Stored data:
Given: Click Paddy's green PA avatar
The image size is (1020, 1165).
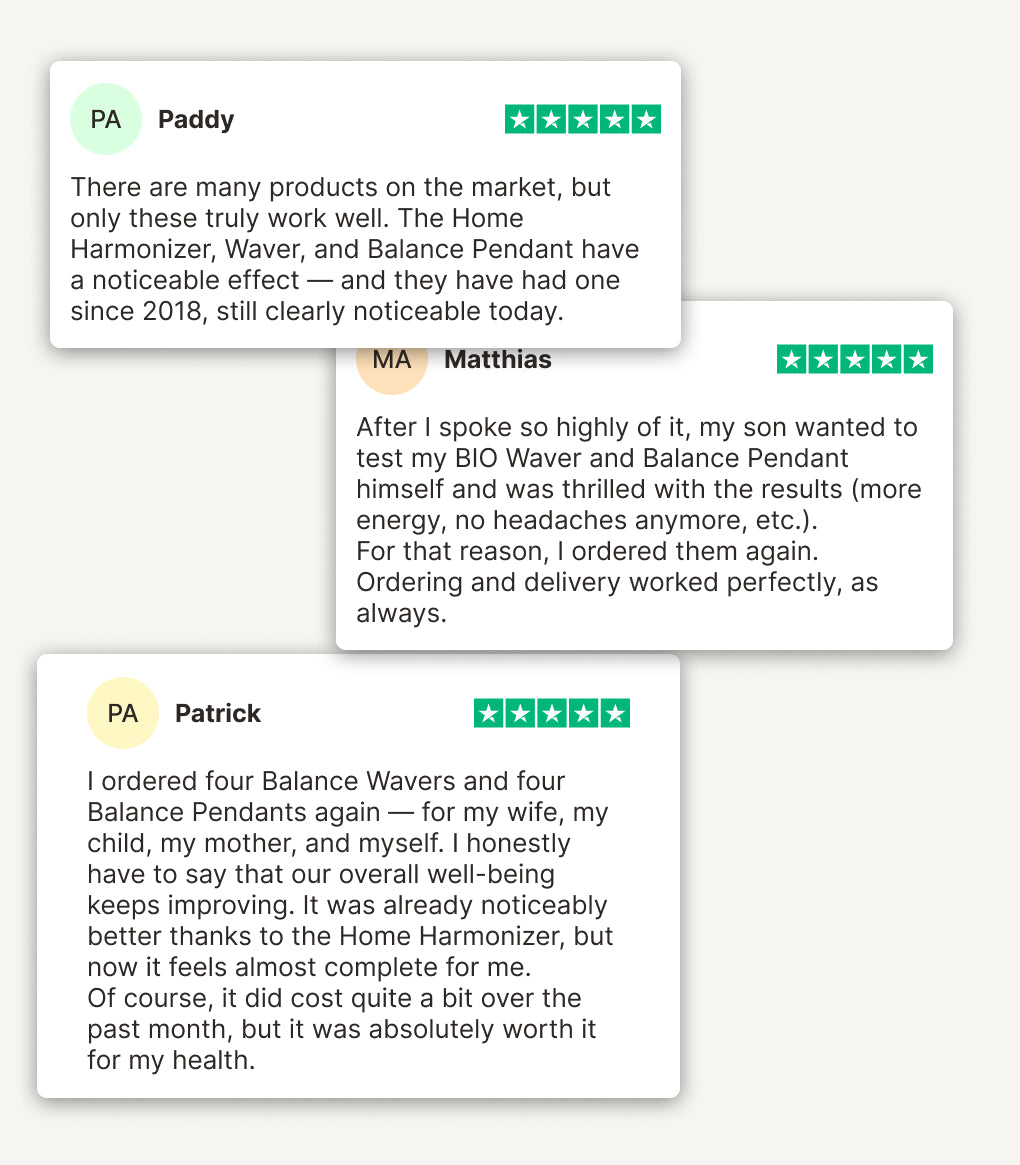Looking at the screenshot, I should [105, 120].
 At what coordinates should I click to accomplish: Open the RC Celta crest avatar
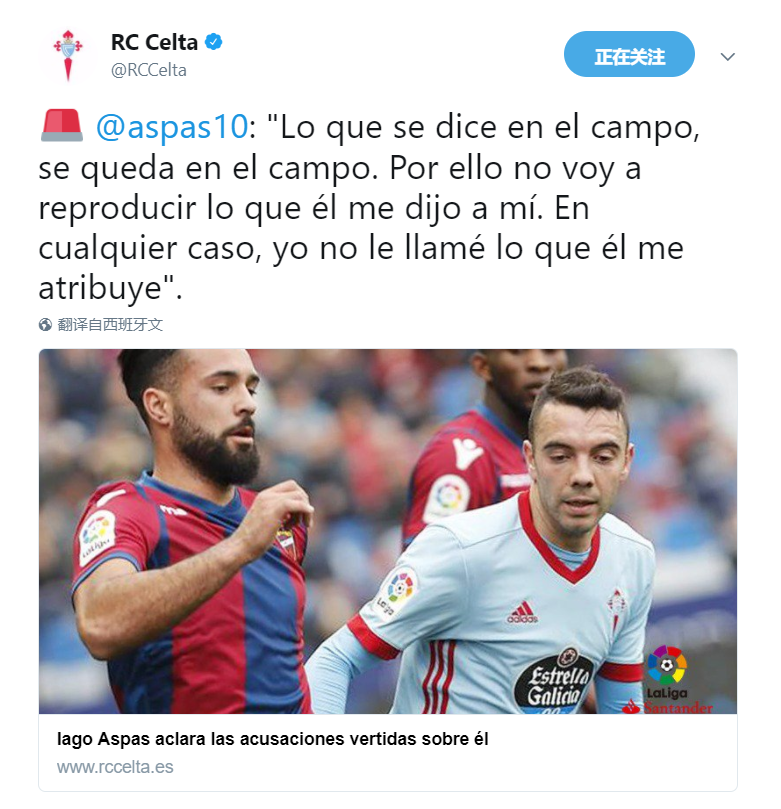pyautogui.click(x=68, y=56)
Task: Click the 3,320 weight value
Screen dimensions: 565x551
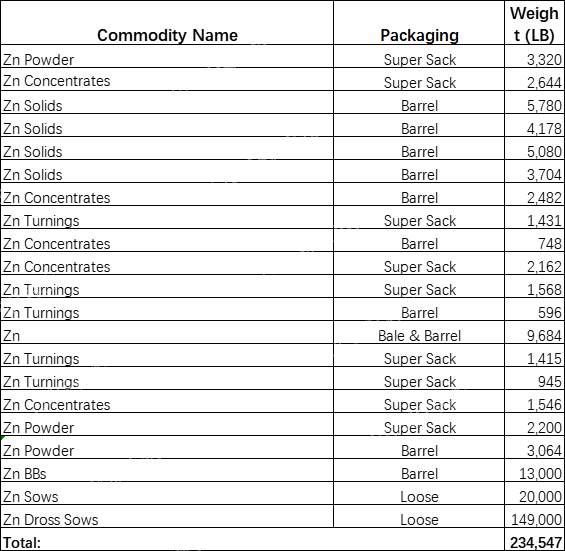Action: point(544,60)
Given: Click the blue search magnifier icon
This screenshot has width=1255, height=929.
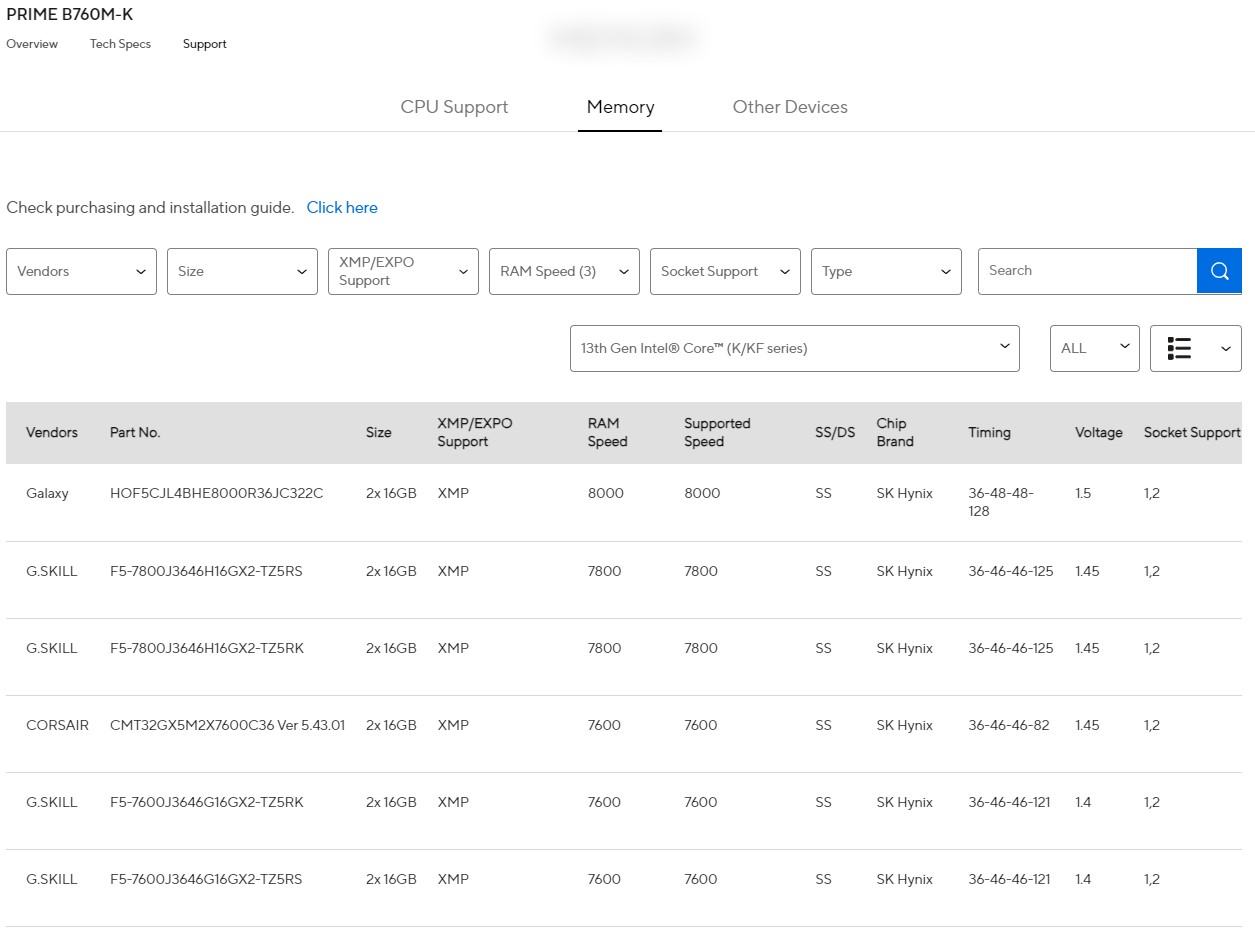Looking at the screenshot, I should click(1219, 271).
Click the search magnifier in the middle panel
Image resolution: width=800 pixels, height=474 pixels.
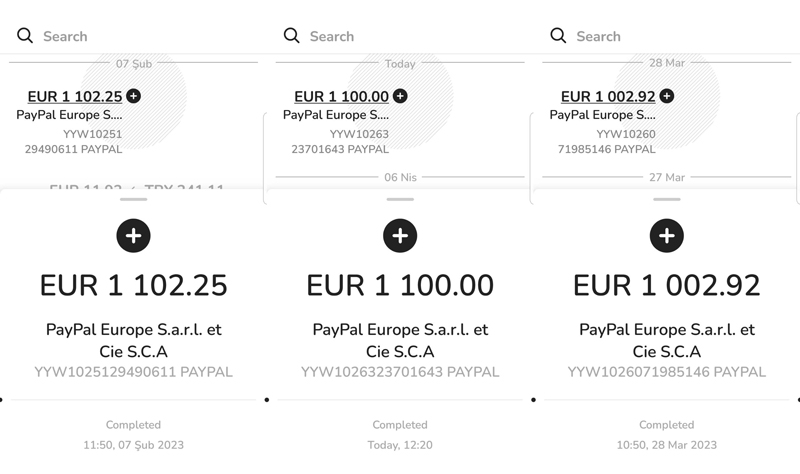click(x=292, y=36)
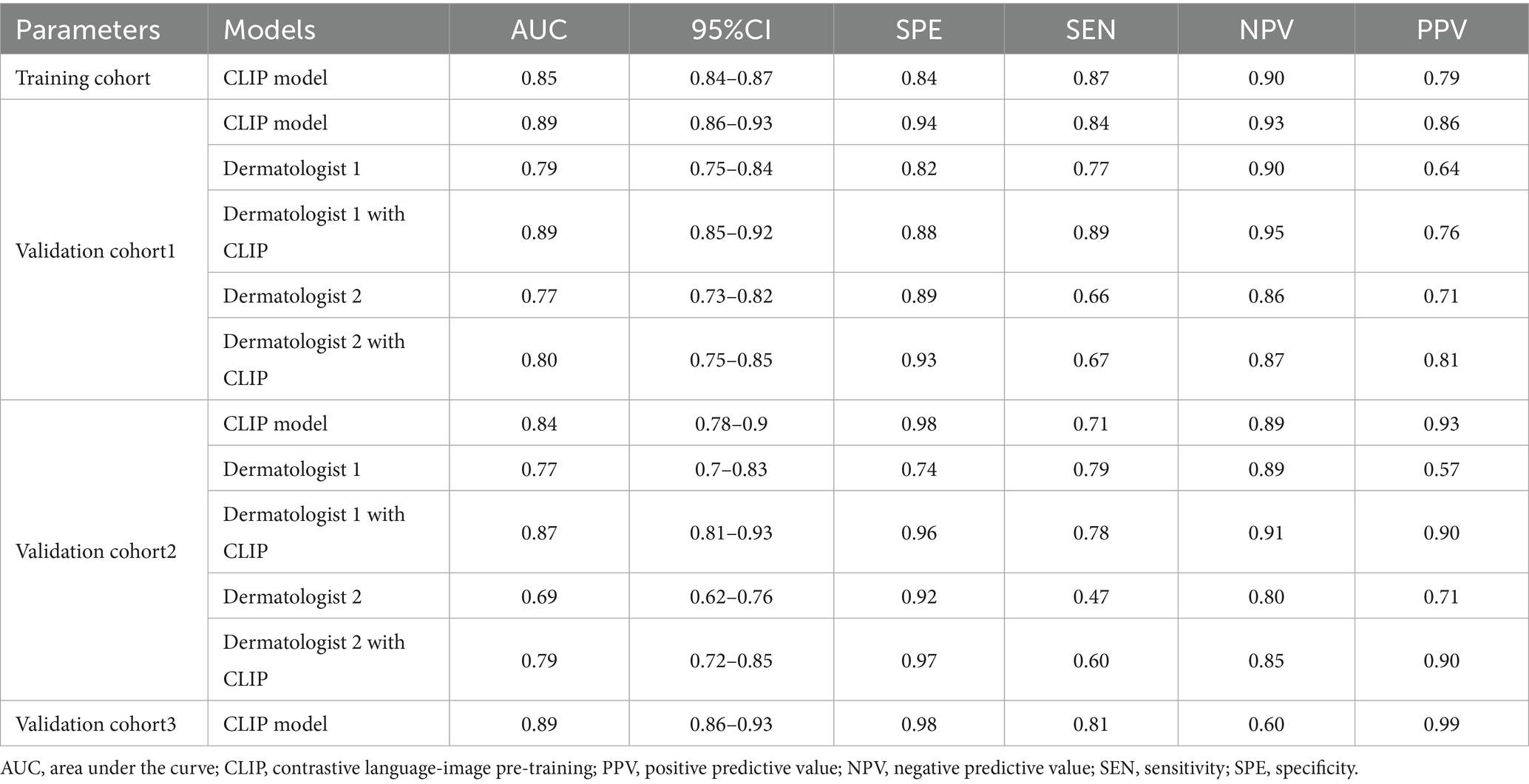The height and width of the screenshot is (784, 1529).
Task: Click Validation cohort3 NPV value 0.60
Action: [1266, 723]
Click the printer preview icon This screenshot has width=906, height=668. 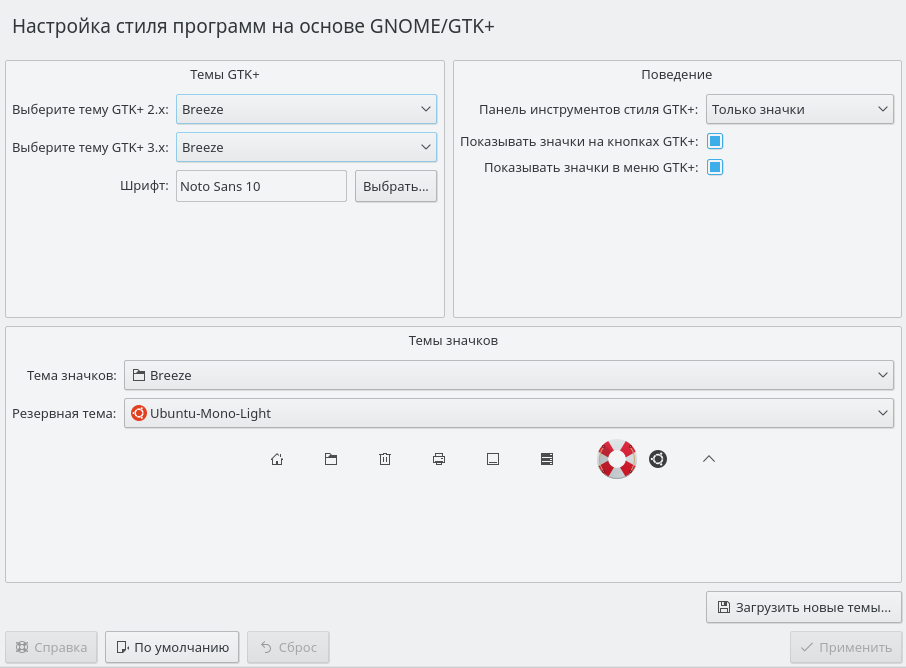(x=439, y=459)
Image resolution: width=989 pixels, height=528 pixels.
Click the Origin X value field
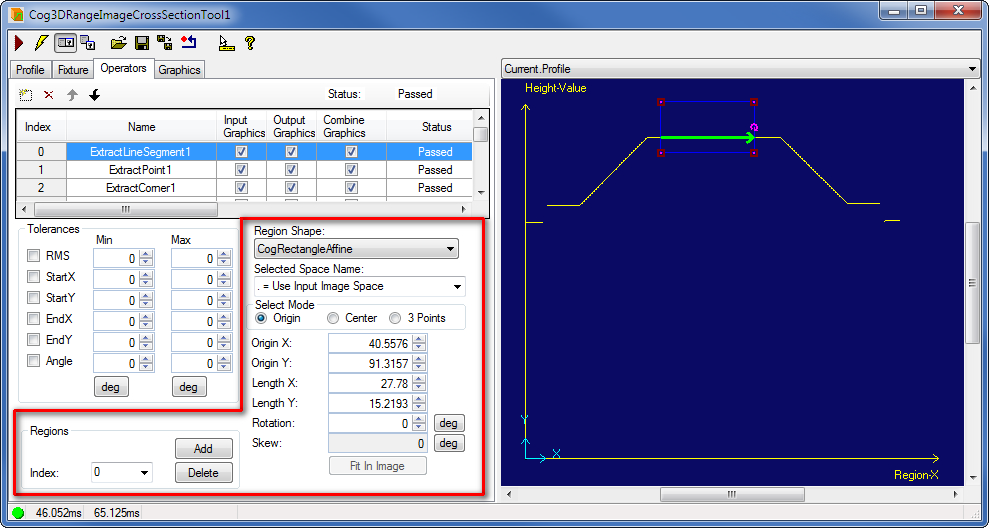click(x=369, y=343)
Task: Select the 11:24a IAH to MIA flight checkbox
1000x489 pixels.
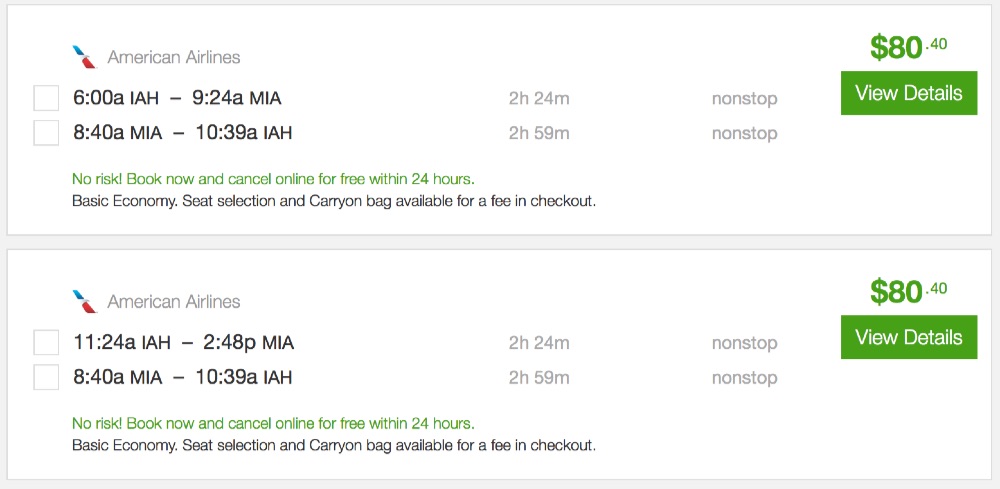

# [HOW TO COMPLETE THIS TASK]
Sift the data above for lines with "search", then copy each one.

# [RESULT OF THE EXERCISE]
Given: Click the blue search magnifier icon
Click the search magnifier in the middle panel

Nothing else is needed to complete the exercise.